▶ [Extracted material]:
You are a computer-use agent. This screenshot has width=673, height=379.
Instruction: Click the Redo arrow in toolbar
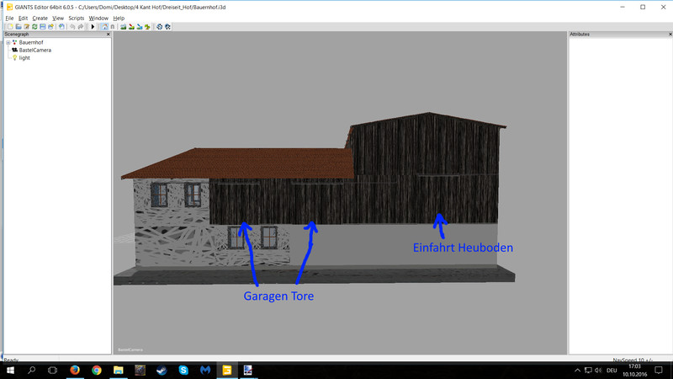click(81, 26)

---

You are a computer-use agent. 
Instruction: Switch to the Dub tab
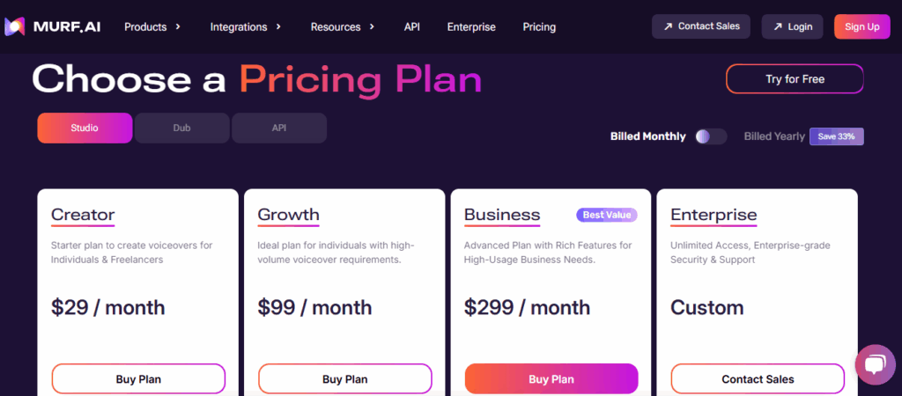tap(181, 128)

▶ [Your objective]: Please return the listing from the line with "You are a computer-use agent. This" up to and including the line with "click(81, 26)", copied word for word. Leave the pictures out.

▶ [The result]:
You are a computer-use agent. This screenshot has width=673, height=379.
Instruction: Click the Redo arrow in toolbar
click(81, 26)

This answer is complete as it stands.